* _Task objective_: In the interview text below, reproduce word for word the part that opens with the words containing "The Collaborative’s Charter" and closes with "their individual organization.".
(Text shown begins)
CDU: The KBDB Collaborative brings together retailers, brands, and suppliers, an approach that’s still relatively rare in this sector. What do you see as the key advantages (and challenges) of this type of pre-competitive collaboration for driving systemic change in ingredient safety and transparency?
Stacy Glass: For members of the Know Better, Do Better Collaborative, “clean” is clearly defined, tracked, and quantified through ingredient transparency, hazard characterization based on comprehensive toxicology, and validated with third-party evaluation and reporting. A harmonized, science-based definition of “clean” provides formulation and claim support.
The Collaborative’s Charter is based on the belief that lack of information on chemical safety is unacceptable and members have committed to collaboratively pursuing chemical hazard assessments—a process called characterization—to fully understand human and environmental impacts.
Collaborative members measure progress in the use of comprehensive chemical hazard assessments (CHAs) and data analytics to quantify the use of safer chemistry, identify chemicals of concern beyond regulations, and prioritize uncharacterized chemicals for investment in CHAs. By sharing anonymized, aggregated data, each member can observe trends in chemical use and hazards on a scale much larger than their individual organization.
(Text shown ends)
(Given records begins)
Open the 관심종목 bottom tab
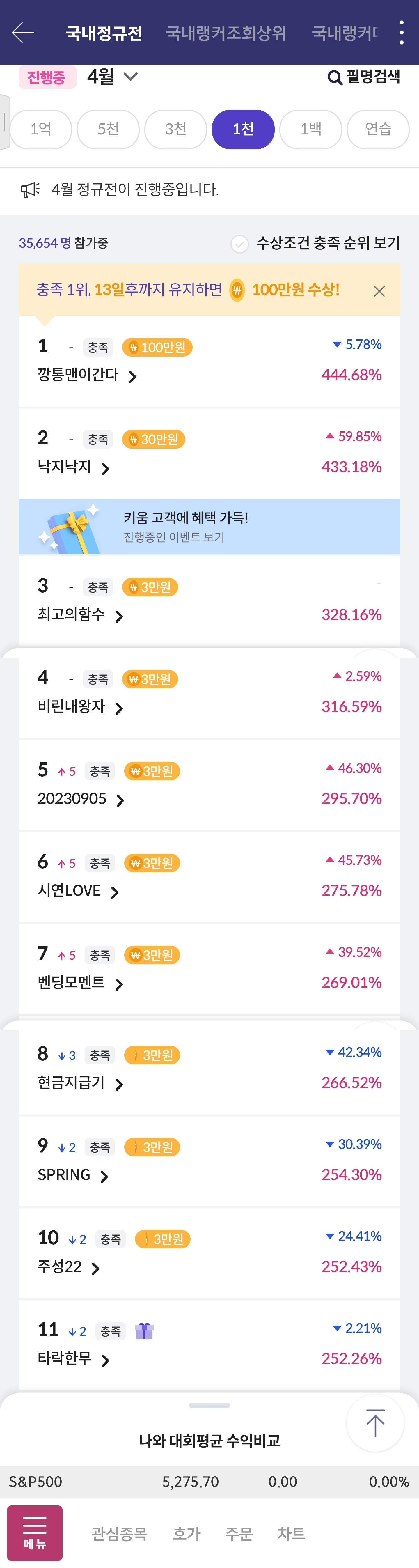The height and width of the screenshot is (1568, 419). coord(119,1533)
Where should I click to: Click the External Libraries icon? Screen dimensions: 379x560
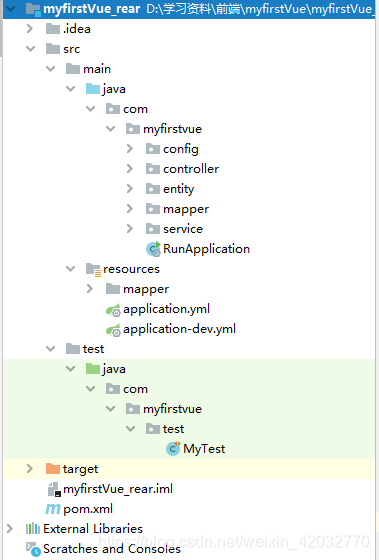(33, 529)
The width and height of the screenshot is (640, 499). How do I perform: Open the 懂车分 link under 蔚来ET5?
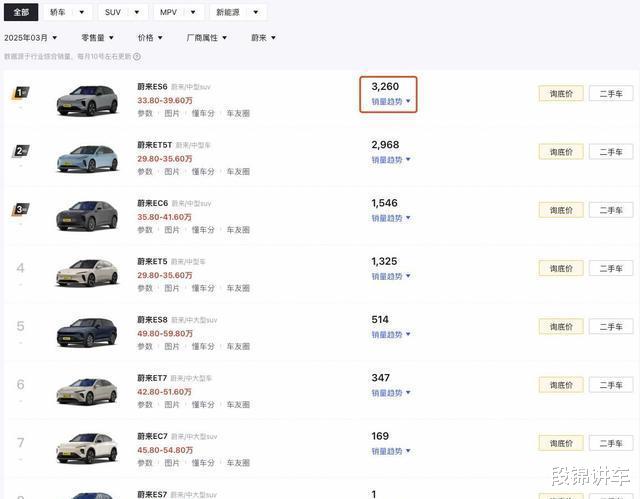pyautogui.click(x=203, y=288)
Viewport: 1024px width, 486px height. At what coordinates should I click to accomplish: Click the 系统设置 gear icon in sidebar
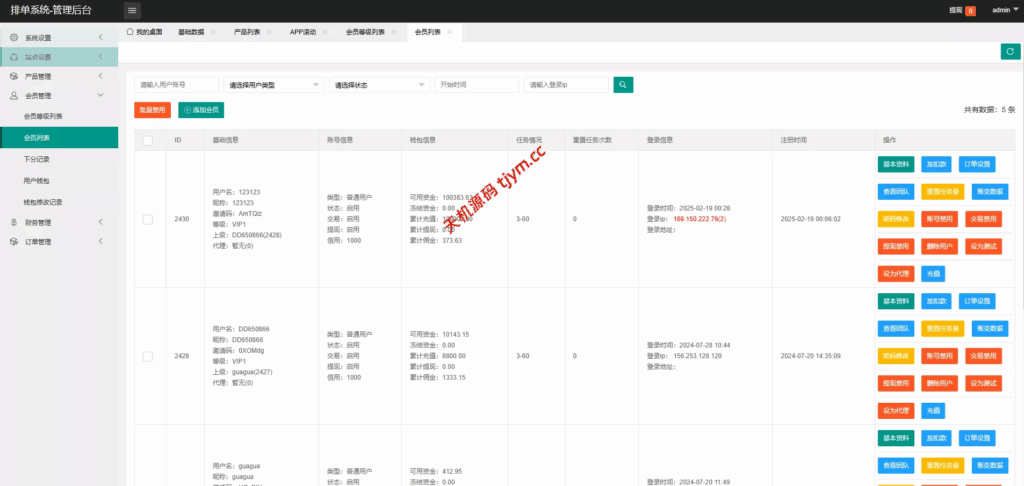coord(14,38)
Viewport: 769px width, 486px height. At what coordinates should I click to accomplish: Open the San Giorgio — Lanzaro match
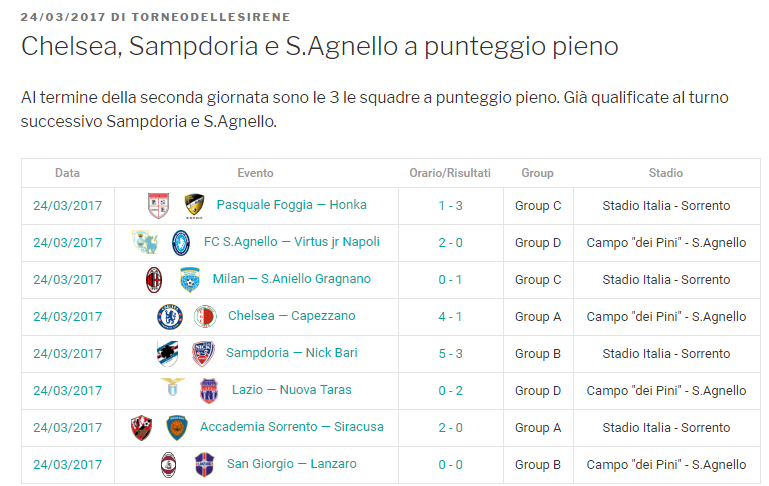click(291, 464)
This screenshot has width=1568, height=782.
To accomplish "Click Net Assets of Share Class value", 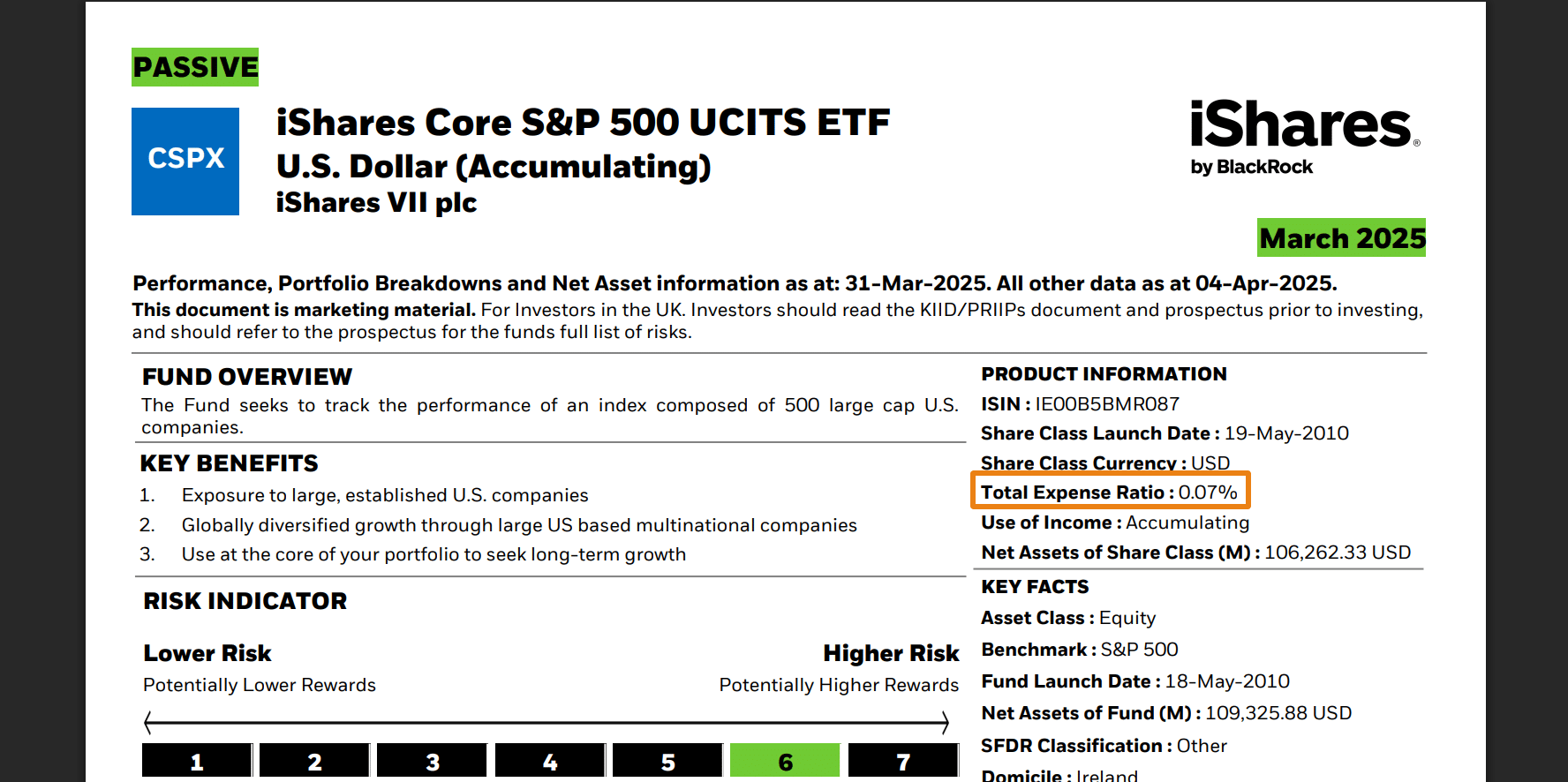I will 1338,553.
(Given records ends)
* _Exercise result_:
The Collaborative’s Charter is based on the belief that lack of information on chemical safety is unacceptable and members have committed to collaboratively pursuing chemical hazard assessments—a process called characterization—to fully understand human and environmental impacts.
Collaborative members measure progress in the use of comprehensive chemical hazard assessments (CHAs) and data analytics to quantify the use of safer chemistry, identify chemicals of concern beyond regulations, and prioritize uncharacterized chemicals for investment in CHAs. By sharing anonymized, aggregated data, each member can observe trends in chemical use and hazards on a scale much larger than their individual organization.